Interviewing Ursula Le Guin

The death of Ursula Le Guin on January 22 made me sad over our loss of the doyenne of Portland writers, but also put me in a nostalgic mood for the day in 1991 that I interviewed her for a People magazine profile. My story ran on November 18 of that year.

She invited me to her home on Northwest Thurman Street, where we sat outside and talked about her childhood. Raised by anthropologists who were particularly interested in nearly extinct Native American tribes, Ursula remembered a home that was full of activity from her three brothers and from a constant stream of Indians, one of whom, Ishi, was the subject of her mother’s famous book, Ishi in Two Worlds.

She showed me where she usually sat to write, on her porch overlooking the Willamette River. She wrote longhand on tablets and later entered her writing onto her computer in her office, which was on the top floor of the sprawling house.

As we parted, I asked if there was someone from whom she would like me to request a quote. She answered, “Joyce Carol Oates.” I gulped, said, “No problem,” and later panicked. I had no idea how to reach her. Fortunately, at the same time that I was a People correspondent, I was also a regular contributor to The Wall Street Journal’s Leisure & Arts Page. I called my editor there, Ray Sokolov.

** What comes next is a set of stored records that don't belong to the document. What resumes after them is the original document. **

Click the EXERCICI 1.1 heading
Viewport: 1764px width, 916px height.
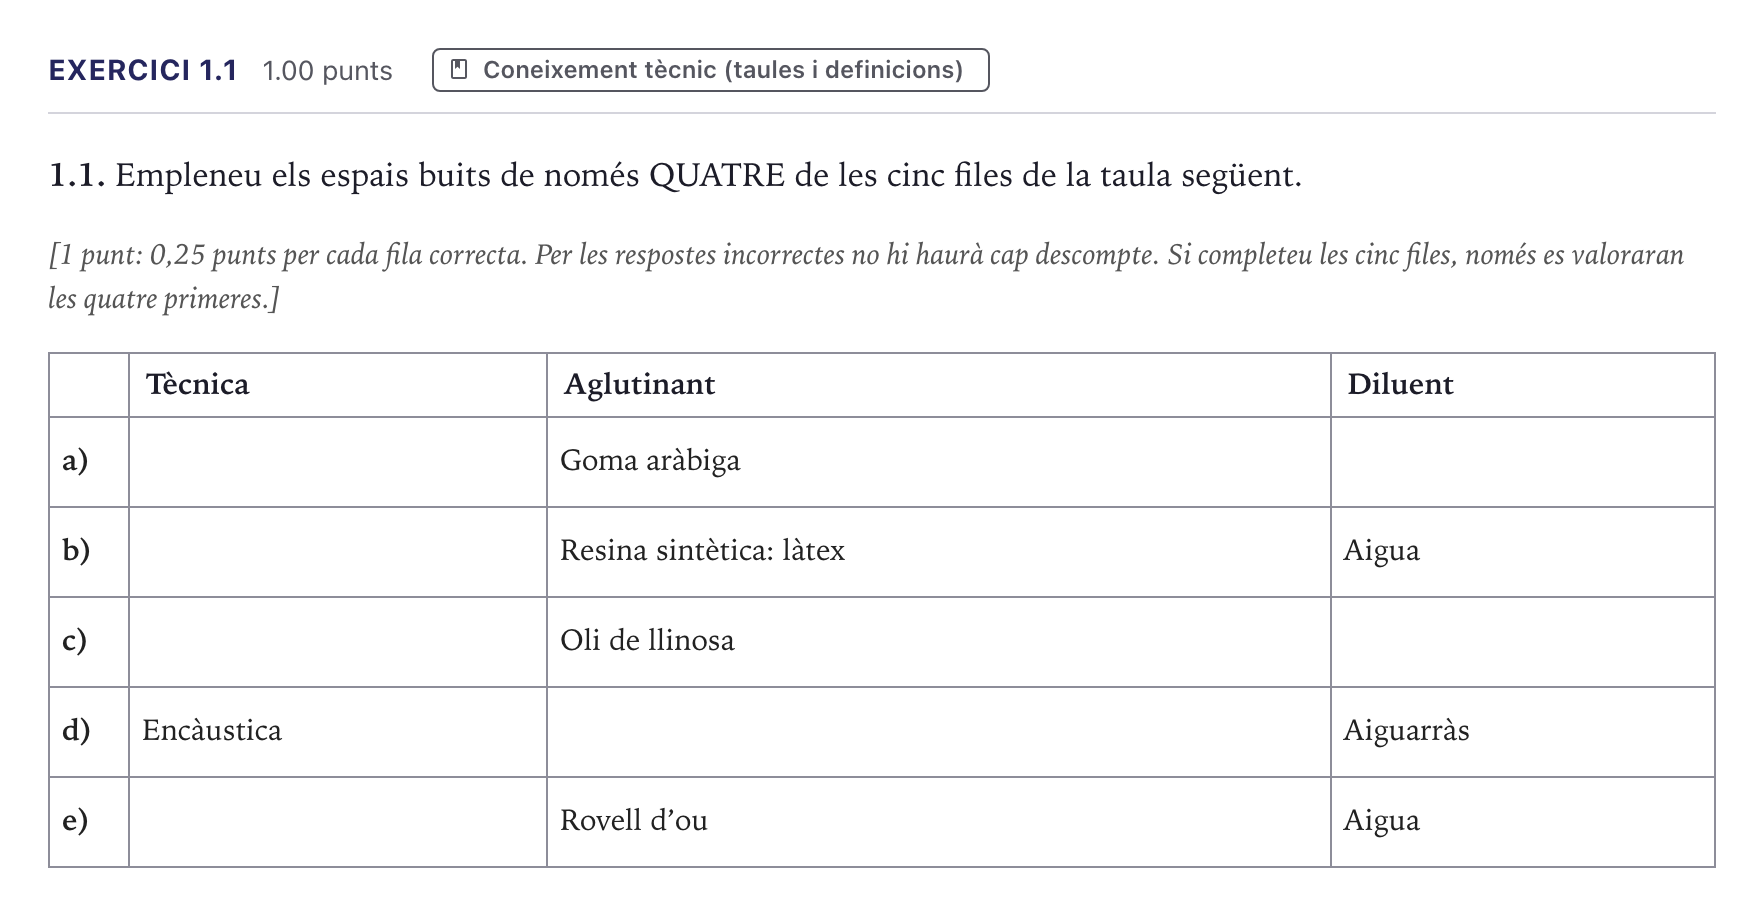point(143,70)

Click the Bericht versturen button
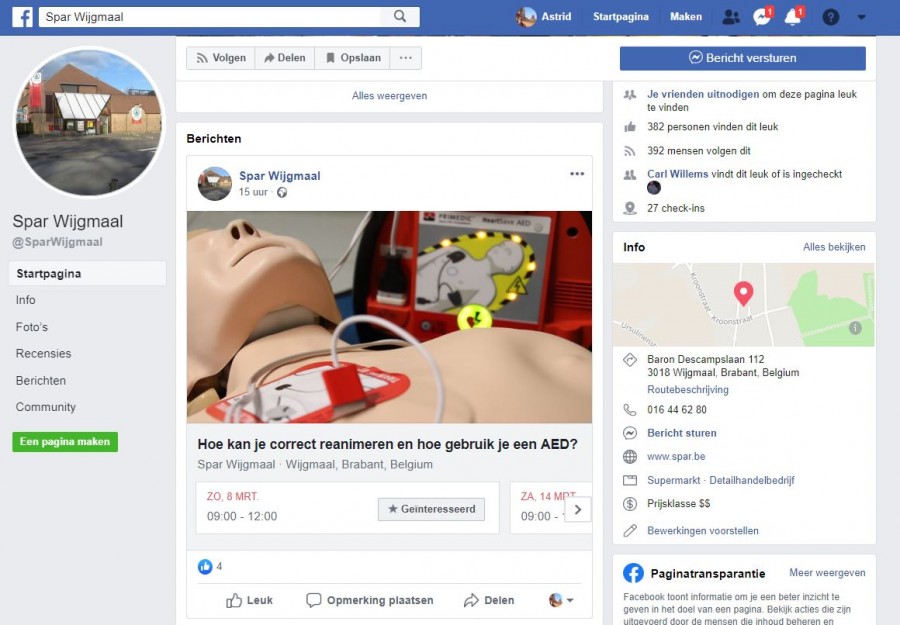[x=742, y=58]
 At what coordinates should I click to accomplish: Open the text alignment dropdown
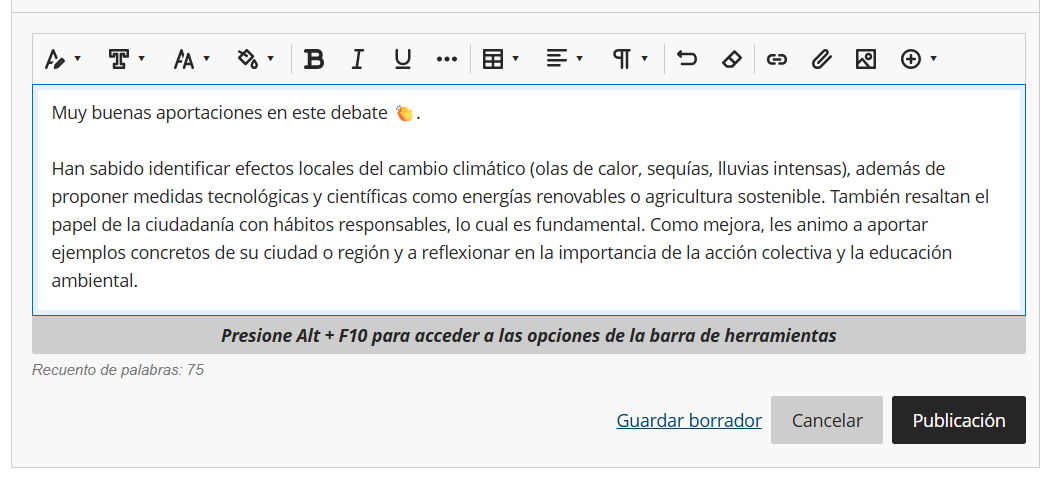[x=564, y=60]
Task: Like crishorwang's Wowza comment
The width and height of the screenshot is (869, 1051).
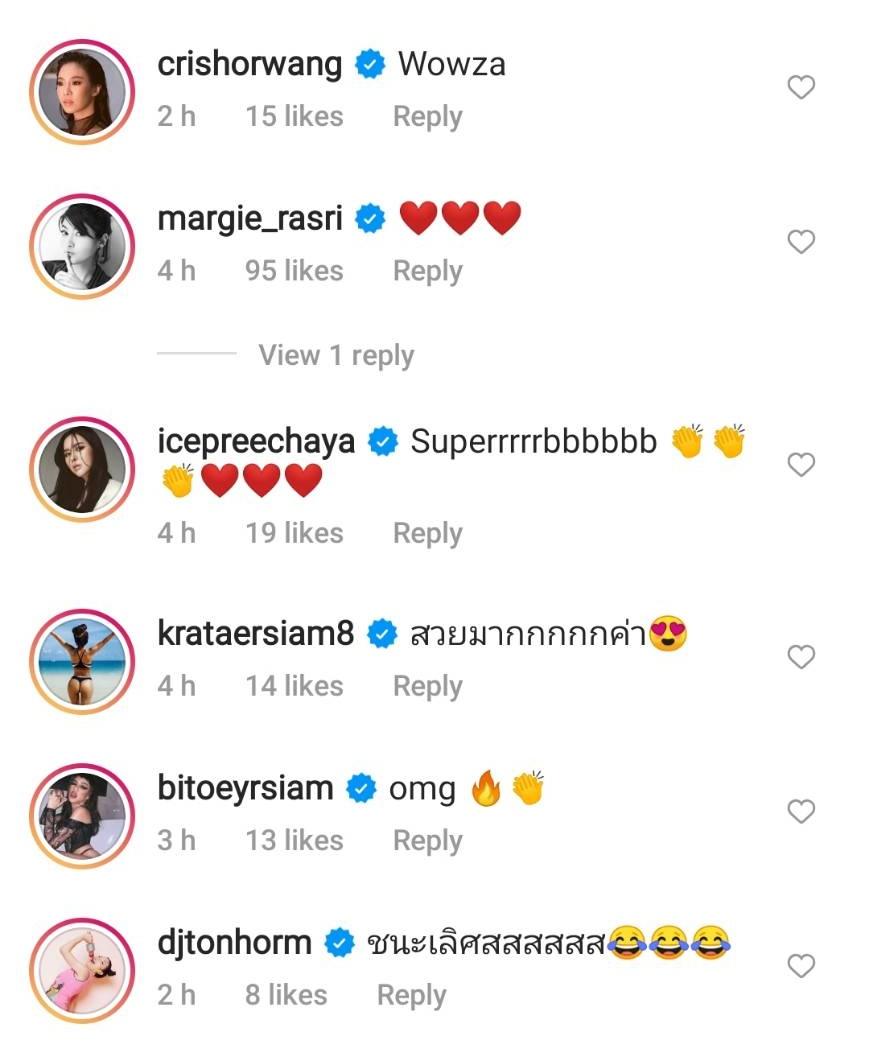Action: point(801,88)
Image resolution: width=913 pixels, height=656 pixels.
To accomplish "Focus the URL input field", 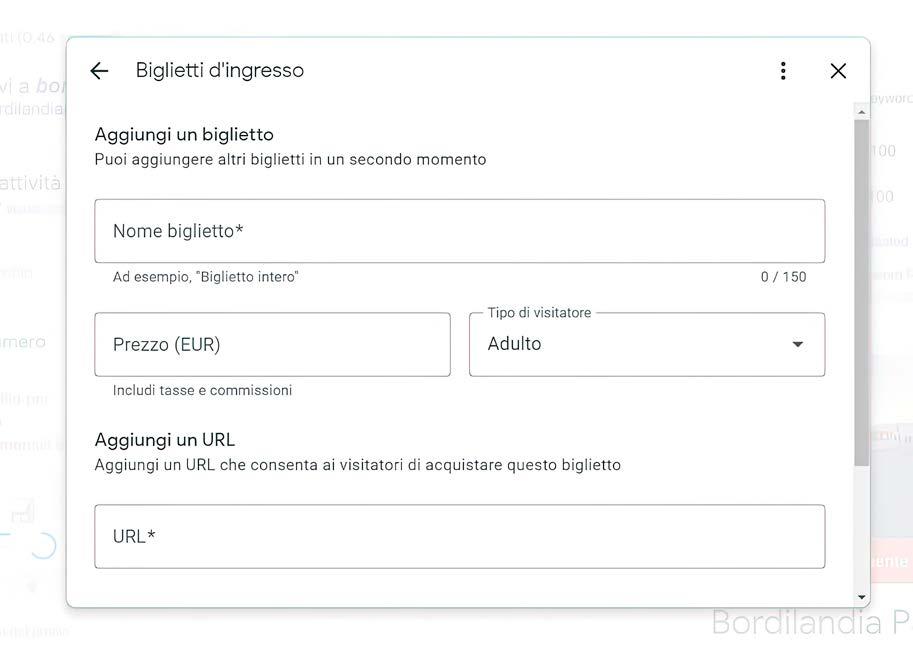I will tap(459, 537).
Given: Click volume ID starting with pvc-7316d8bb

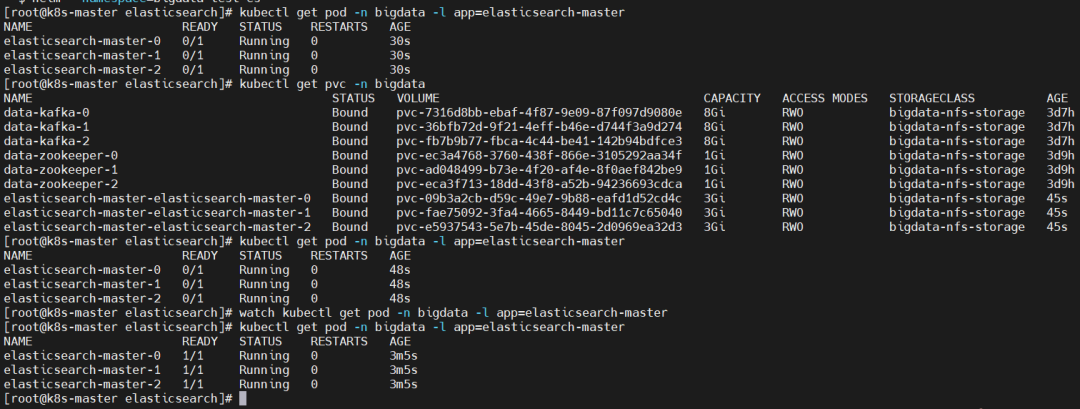Looking at the screenshot, I should point(539,113).
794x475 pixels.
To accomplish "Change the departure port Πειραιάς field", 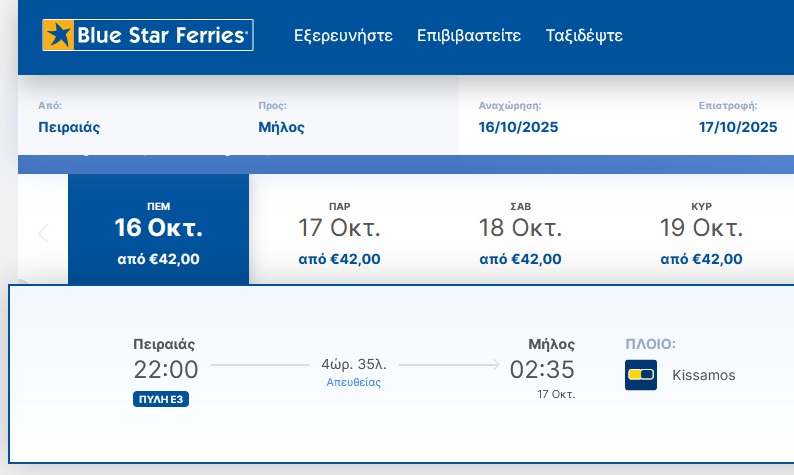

No problem, he said. He and Joyce were currently both on a Pulitzer Prize judging panel and he could give me her home number. “Don’t tell her where you got the number,” he said.

Later I called Ursula to tell her how enthusiastic Ms. Oates had been about her. She was very pleased, but confessed, “I haven’t read a single thing by her!” As an afterthought, she said, “Don’t tell anybody!”

Shortly before the article was to be published, I got a frantic call from a People magazine copy editor. The photographer hadn’t provided much information about where he had photographed Ursula, and they were wondering the name of the “huge mountain” Ursula was sitting near. I knew that she had taken the photographer to her cabin at Cannon Beach, but nobody had said anything to me about going to the mountains for photos.

That was before the Internet, however, so the editor couldn’t share the photo with me electronically. I had to wait until the magazine hit the stands. I hurried to Rich’s Cigar Store, opened a copy and saw Ursula sitting in front of . . . Haystack Rock.

As Ursula would have said, with a sad shake of her head, “Those Easterners!”